I have had nightmares in which I am variously an SS guard at an extermination camp, an inmate of such a camp forced to dispose of bodies, or watching the Einsatzgruppen shoot Jewish men standing in a line on the edge of a mass grave. It has been years since I have dreamed these dreams, but I used to have them fairly frequently. They were always those awful kind of nightmares which seem so real that I would wake up disoriented, not sure where I was or really who I was.
The Steven King novella Apt Pupil really bothered me.
What I think it all boiled down to was that I was asking myself is Andy a good person? Would Andy have done the right thing?
I think that there are times in my life where I might have taken a different path. Where Andy could have become a real monster had the opportunity existed. I am fortunate that at those times I was not at a crossroads where those choices for evil were readily available and could easily have been made.
I believe that all human beings have the capability within them to be monsters. Any human being could participate in deliberate, premeditated and planned murder; we all have the capacity to do great evil. In that, I am no different from anyone else.
But I also believe that all human beings have the capacity to do great good as well. All human beings can be angels; but we must make the choice to be selfless in order to do so. I enjoy reading the stories about the Righteous Among Nations, gentiles who risked their lives to save the lives of Jewish people during the Holocaust, because they remind me that ordinary people can make a difference. In fact, for good or evil, ordinary people make all the difference in the world.
So, is Andy a good person or is Andy a bad person?
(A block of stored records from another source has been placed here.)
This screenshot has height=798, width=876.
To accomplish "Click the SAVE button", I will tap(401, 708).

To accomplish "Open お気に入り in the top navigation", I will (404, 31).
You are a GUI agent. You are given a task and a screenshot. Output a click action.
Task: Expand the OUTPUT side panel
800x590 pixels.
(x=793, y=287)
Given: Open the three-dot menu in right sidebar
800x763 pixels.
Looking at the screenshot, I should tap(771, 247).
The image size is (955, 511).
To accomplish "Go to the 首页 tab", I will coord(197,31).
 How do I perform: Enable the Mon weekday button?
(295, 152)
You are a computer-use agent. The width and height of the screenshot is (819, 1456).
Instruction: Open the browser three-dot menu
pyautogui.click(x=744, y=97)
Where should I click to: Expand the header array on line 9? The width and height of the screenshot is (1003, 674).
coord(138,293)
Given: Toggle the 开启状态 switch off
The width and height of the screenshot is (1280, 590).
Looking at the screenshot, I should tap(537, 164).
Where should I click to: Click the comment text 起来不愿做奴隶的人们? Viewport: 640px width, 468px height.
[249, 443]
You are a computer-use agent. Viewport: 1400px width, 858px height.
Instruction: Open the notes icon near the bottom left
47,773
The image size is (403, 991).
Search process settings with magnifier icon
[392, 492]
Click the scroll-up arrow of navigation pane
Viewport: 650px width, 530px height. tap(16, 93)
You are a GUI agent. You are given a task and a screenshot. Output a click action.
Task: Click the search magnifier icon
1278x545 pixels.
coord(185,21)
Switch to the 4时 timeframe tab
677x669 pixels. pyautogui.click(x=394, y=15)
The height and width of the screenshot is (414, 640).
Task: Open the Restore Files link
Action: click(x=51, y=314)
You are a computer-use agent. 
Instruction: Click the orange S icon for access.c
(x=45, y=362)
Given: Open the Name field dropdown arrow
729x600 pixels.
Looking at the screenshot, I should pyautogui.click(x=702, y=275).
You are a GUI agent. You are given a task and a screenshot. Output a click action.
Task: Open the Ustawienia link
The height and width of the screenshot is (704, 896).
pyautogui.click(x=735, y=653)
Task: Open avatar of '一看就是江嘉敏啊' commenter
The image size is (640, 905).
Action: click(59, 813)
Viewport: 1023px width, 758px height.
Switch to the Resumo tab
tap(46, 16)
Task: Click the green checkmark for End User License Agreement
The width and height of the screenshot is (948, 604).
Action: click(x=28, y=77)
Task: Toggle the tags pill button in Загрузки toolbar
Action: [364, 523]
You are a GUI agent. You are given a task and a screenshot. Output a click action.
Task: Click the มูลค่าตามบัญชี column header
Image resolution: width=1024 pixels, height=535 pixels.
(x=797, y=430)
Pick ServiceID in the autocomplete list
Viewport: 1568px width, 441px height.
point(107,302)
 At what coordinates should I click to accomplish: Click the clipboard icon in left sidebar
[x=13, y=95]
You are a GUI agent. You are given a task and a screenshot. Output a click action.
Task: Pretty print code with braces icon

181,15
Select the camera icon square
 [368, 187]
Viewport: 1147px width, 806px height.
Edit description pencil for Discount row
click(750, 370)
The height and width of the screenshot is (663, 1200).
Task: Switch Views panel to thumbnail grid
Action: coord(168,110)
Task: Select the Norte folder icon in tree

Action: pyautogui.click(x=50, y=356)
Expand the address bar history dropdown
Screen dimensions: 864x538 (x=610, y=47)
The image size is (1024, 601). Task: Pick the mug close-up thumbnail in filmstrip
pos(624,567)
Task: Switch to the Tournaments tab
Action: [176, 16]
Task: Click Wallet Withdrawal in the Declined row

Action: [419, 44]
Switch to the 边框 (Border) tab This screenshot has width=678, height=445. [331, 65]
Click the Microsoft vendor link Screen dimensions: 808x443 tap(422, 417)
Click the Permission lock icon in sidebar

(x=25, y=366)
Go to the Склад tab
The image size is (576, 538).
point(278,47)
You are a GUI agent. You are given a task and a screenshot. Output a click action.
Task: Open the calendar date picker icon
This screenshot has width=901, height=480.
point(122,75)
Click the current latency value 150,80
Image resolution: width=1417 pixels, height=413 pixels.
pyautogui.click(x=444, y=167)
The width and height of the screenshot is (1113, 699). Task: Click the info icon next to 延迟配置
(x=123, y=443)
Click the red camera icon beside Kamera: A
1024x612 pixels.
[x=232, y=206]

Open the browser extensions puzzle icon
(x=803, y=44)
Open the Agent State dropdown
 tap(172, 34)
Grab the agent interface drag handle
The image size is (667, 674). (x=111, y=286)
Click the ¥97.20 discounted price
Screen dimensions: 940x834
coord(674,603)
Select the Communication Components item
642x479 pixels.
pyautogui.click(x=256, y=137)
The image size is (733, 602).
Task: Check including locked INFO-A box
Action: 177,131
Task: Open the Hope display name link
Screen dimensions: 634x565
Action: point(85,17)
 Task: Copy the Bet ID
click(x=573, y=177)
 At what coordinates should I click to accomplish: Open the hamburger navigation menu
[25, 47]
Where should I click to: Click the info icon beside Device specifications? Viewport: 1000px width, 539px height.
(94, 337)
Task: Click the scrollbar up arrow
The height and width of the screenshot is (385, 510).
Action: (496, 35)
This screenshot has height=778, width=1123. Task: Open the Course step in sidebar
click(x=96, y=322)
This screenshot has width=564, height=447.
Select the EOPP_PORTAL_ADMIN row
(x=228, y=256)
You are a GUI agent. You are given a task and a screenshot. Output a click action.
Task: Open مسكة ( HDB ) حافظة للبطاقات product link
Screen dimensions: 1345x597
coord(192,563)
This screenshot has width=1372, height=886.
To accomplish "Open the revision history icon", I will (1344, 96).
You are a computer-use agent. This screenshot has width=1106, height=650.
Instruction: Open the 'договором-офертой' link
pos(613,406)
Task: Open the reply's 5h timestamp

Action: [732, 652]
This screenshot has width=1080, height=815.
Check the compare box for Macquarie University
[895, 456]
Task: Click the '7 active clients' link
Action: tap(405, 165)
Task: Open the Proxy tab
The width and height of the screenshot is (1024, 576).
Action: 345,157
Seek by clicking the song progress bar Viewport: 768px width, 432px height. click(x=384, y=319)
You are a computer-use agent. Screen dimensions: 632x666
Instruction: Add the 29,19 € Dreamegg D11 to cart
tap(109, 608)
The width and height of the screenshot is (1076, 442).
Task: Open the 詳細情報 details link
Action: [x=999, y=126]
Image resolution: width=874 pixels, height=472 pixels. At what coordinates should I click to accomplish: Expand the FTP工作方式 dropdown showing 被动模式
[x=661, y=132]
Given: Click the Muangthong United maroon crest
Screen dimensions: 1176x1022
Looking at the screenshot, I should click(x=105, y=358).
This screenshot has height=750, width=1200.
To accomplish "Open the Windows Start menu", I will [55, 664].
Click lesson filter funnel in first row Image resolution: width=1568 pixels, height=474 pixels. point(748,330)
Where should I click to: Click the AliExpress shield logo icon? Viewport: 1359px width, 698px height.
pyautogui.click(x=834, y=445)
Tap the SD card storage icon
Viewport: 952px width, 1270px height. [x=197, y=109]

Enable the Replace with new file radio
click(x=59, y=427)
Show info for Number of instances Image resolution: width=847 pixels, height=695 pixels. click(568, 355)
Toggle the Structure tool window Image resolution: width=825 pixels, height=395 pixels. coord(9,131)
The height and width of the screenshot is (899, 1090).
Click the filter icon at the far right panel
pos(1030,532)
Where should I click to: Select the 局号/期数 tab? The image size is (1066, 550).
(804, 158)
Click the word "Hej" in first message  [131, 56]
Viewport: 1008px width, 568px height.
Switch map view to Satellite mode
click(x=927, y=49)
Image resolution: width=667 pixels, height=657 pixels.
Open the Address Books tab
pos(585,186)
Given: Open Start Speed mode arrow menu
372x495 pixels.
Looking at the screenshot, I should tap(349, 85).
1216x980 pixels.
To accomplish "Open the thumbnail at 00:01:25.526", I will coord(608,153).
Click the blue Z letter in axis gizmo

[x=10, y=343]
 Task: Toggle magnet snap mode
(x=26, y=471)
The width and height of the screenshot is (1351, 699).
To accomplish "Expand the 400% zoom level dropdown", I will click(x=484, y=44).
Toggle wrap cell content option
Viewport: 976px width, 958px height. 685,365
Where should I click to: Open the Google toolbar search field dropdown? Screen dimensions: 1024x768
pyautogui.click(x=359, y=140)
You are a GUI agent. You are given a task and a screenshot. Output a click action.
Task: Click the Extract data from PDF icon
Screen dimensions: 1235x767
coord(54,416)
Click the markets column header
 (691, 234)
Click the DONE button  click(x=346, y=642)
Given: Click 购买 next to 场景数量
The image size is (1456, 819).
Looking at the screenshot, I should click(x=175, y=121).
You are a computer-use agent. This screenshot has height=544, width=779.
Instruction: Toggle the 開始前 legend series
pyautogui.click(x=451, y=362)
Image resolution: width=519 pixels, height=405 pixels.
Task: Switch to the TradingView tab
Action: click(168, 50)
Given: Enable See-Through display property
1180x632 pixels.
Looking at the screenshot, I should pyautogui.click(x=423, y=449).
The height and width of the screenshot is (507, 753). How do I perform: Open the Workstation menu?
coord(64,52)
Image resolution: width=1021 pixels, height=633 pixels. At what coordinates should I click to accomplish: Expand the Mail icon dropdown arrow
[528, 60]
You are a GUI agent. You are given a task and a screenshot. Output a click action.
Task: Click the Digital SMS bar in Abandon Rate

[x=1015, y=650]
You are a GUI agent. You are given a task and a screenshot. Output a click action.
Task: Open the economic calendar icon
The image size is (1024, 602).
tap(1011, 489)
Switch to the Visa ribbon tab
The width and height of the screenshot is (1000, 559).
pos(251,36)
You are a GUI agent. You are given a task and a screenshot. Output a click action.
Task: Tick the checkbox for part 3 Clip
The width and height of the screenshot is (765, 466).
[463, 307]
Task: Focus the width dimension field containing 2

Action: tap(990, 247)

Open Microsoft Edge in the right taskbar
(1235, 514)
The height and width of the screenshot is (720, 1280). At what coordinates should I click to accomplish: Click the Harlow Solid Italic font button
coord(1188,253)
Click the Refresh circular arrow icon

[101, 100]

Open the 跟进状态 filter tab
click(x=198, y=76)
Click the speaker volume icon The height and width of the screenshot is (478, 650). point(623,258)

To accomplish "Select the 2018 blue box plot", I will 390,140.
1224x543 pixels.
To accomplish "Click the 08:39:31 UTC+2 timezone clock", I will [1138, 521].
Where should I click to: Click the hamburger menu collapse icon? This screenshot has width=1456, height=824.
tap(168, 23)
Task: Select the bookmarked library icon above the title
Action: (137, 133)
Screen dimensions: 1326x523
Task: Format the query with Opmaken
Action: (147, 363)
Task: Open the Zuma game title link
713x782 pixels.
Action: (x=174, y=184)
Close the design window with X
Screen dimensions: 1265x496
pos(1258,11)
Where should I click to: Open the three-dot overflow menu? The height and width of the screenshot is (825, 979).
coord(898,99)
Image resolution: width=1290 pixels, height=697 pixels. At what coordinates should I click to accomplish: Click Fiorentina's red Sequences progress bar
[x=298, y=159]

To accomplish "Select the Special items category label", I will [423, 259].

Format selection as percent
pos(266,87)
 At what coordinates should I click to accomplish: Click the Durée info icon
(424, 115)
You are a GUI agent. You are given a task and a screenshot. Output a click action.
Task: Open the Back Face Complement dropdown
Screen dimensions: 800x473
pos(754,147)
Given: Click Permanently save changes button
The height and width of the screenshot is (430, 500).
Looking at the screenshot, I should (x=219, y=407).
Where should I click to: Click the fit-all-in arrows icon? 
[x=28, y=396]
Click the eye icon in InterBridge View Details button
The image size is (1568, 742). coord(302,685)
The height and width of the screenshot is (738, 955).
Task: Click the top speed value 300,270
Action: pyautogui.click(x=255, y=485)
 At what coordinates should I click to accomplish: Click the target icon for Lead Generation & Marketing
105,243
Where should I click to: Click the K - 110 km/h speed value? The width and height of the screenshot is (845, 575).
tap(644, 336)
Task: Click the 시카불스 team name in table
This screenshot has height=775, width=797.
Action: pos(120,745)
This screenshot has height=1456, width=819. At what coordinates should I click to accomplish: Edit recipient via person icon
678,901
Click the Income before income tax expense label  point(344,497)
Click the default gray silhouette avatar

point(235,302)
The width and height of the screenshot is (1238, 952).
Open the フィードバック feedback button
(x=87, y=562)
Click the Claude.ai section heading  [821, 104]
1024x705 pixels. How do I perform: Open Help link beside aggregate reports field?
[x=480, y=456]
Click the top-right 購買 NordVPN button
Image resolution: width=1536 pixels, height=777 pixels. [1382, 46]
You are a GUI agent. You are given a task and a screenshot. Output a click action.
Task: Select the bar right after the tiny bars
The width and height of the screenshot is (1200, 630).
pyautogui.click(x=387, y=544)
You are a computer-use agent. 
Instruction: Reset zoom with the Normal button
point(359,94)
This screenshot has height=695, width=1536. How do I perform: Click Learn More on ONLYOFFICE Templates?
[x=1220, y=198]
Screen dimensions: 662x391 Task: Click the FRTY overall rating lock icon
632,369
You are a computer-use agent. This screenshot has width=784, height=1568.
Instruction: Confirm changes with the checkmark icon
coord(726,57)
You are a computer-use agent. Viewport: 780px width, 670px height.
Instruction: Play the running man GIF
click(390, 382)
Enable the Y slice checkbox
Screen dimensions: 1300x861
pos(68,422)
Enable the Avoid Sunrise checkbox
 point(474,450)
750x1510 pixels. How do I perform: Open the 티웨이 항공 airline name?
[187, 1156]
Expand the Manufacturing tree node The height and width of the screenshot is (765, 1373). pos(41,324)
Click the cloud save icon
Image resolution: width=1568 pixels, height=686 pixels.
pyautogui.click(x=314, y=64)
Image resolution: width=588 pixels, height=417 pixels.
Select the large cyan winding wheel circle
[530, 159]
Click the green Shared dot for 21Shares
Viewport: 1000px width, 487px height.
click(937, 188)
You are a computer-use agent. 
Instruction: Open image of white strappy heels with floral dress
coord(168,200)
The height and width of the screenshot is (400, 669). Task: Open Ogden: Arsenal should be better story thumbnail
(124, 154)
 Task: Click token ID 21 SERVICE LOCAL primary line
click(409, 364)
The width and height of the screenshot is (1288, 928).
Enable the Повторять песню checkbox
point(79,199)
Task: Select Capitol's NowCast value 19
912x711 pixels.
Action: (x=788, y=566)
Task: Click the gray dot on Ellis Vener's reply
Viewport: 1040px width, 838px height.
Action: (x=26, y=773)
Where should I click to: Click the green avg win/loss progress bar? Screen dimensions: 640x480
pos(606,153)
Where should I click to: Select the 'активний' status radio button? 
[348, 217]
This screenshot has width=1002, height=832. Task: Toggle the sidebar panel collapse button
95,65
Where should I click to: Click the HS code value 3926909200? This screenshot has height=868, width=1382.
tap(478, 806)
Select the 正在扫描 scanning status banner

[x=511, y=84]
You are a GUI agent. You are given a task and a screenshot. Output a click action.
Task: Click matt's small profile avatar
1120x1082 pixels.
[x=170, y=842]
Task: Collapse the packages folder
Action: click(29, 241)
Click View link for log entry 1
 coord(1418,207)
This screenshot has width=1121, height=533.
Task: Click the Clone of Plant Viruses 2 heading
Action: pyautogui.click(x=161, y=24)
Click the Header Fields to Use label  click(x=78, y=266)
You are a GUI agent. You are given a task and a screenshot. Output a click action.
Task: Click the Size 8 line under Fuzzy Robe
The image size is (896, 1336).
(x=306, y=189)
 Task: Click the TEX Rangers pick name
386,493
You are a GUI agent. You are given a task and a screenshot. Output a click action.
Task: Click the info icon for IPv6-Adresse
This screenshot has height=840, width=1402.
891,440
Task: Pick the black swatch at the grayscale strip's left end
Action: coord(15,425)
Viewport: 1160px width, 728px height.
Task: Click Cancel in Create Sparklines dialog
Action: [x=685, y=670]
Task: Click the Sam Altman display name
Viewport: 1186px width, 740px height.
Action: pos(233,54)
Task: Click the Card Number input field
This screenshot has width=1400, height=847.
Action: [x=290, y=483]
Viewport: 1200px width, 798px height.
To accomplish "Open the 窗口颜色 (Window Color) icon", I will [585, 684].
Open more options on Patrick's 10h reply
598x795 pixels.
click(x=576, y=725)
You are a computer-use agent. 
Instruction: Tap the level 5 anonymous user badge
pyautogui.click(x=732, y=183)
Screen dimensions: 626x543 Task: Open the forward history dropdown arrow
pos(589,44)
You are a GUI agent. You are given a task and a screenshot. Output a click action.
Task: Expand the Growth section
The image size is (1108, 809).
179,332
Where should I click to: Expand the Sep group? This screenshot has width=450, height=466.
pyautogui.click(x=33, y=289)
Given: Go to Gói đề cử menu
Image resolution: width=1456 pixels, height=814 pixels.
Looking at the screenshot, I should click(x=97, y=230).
When I was drinking I frequently held jobs in psychiatric hospitals, homeless shelters and even a juvenile correctional facility. I was no saint. Hell, when they closed down the Salvation Army Homeless shelter I worked at, I stole chairs from it (Hmm, I'd best talk to my sponsor about that, I probably owe an amends). Once when I worked at a psychiatric hospital, I learned that this girl I knew - her dad was being treated for alcoholism in there. So, while he was being treated in there, I was at his house, drinking and trying to get his daughter to sleep with me. Seemed like a good idea at the time.
So, not a saint.
On the other hand, as a psychiatric aide, I hated restraining patients. Hated it with a passion. I did not like tying people to beds against their will. Some of that was fear for my own safety, but a lot of it was just a dislike of that kind of force, power and control being exercised. I really resented and disliked those people on staff who were quick to abandon counseling and take up restraints. I thought some of the staff were punitive and vindictive.
At the correctional facility I worked nights. I hated that job. It was near the end of my drinking so I was a pint of vodka a day type of guy (or would have been, there were other medical issues at that time). There was a division on the staff between those who were counseling oriented and those who were corrections oriented. The corrections guys were brutal and thugs. They had no interest in the kids other than that they obeyed. I saw some pretty crazy stuff happen there.
After one really, really bad incident I wrote a four or five page letter spelling out how bad things were, detailing incidents, naming names of staff who I thought were violent and abusive. I remember my heart hammering when I delivered it. I was pretty sure I would be fired.
Instead, some of the people I named were fired. Things got a little better (marginally). I wound up quitting a short time after that.
Looking over my past, I find that I have always enjoyed jobs where I was able to help people. My favorite job ever was working at the women's shelter in Colorado, helping battered women get restraining orders, watching them learn that they could live on their own. That was great.
Not a monster either.
Just Andy, and you know, it turns out that being just Andy is not a bad thing to be.
Regarding my dreams, where would I have been had I been a German in World War II? I don't know, I really don't because I have never faced those choices. I have a tough time imagining myself as a Nazi. I don't follow orders, I never have and I dislike authority. My sense of social justice is very strong and motivates me. I can't say for sure, but I would hope that I would be one of those average invisible Germans looking to take care of my family. I'd also hope and pray that family would include as many Jews as I could possibly hide in my house.